2) Software reading: and the control software on the control card in the computer reads the cleaning graph and the size data.
3) Origin change making: the workpiece is placed on an X/Y-axis object carrying table, and the X/Y-axis servo drive enables the moving platform to drive the workpiece to move to the original point position, namely the zero point position.
4) The control software collects signals fed back to the X/Y axis motion control card during X/Y axis motion to identify the current and positioned coordinate values of the workpiece, and the position coordinate position of the workpiece is identified by the proximity switch in an induction way.
5) The size boundary of the cleaning pattern depends on the swing characteristic of the lens in the galvanometer, the swing characteristic of the lens is controlled by the lens control card, the lens control card receives a signal of the control software, namely the control software determines the swing characteristic of the reflecting lens through the lens control card, and then the size and the boundary of the cleaning pattern are determined. Continuous cleaning of the surface of a large-size workpiece is realized through the cooperative linkage of the light emission of the galvanometer and the movement of the workpiece carried by the moving platform.
6) And (3) recording the cleaning range required in the step 5), namely the swing characteristic of the reflector, by the regulating software, enabling a group of coordinate values during workpiece movement to correspond to the swing characteristic of the reflector one by one, and realizing linkage of light-emitting cleaning and workpiece movement after algorithm optimization.
7) The regulation and control software completes the calculation link and can start cleaning.
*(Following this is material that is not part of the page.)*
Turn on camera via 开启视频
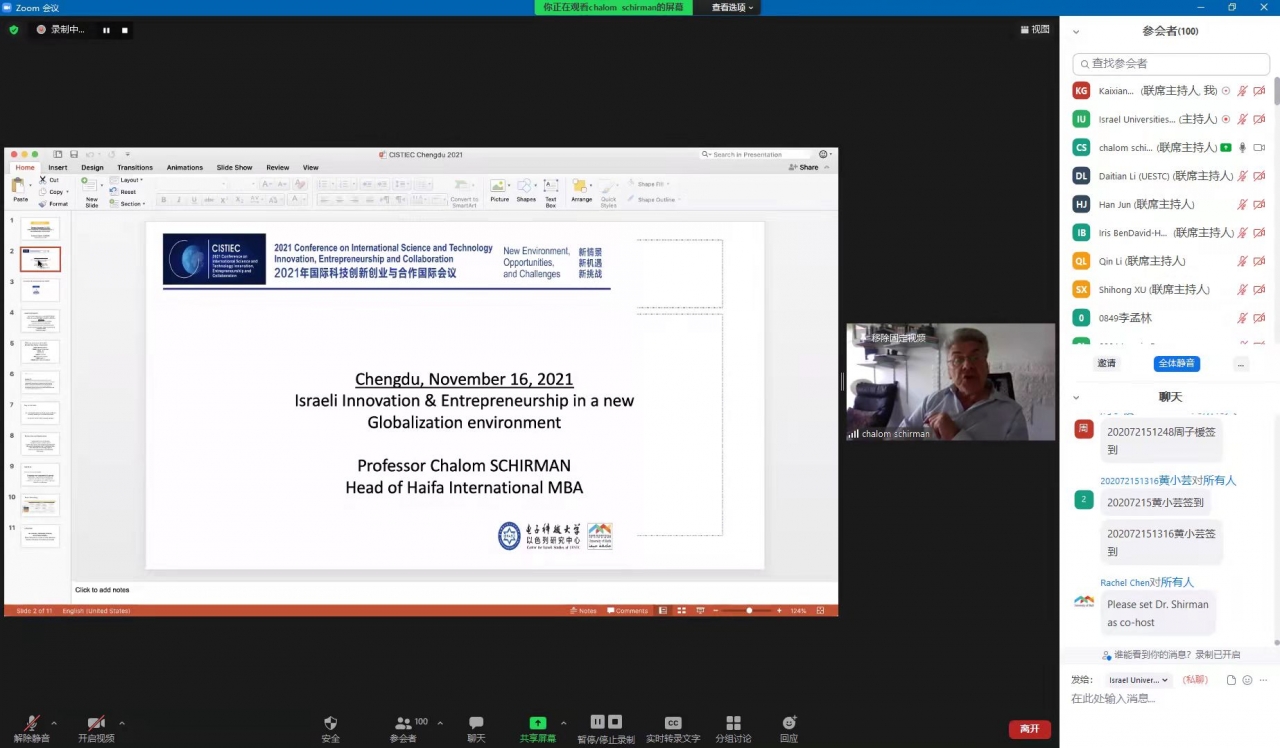The image size is (1280, 748). [x=96, y=723]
In the whole cleaning process, the vibration lens is fixed, and the surface of the large-size workpiece is continuously cleaned and the surface of the workpiece is uninterrupted by moving the motion platform.
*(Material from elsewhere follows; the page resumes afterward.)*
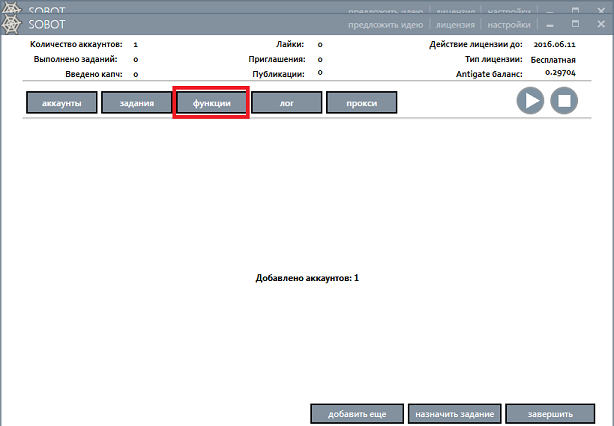The height and width of the screenshot is (426, 614).
Task: Click the завершить button
Action: click(x=544, y=414)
When the large-breadth cleaning is carried out, the coordinate value or the coordinate value range of the movement of the workpiece is continuously changed, meanwhile, the regulating software collects coordinate value signals, calls corresponding swing characteristic signals of the reflector according to the coordinate value signals and transmits the swing characteristic signals to the lens control card, and the lens control card controls the swing of the reflector. The processes are continuously carried out, the movement track and the cleaning graph do not need to be switched, and the light is not needed to be cut off midway. Through the functions, the regular or irregular large-width cleaning range can be cleaned at one time, the relative direction of the workpiece and the cleaning head does not need to be adjusted, and the secondary adjustment of the light outlet area of the cleaning head is also not needed.
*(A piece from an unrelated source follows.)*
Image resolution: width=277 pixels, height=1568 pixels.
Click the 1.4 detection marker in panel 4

The embodiments in the present description are described in a progressive manner, each embodiment focuses on differences from other embodiments, and the same and similar parts among the embodiments are referred to each other.
The principles and embodiments of the present invention have been described herein using specific examples, which are provided only to help understand the method and the core concept of the present invention; meanwhile, for a person skilled in the art, according to the idea of the present invention, the specific embodiments and the application range may be changed. In view of the above, the present disclosure should not be construed as limiting the invention.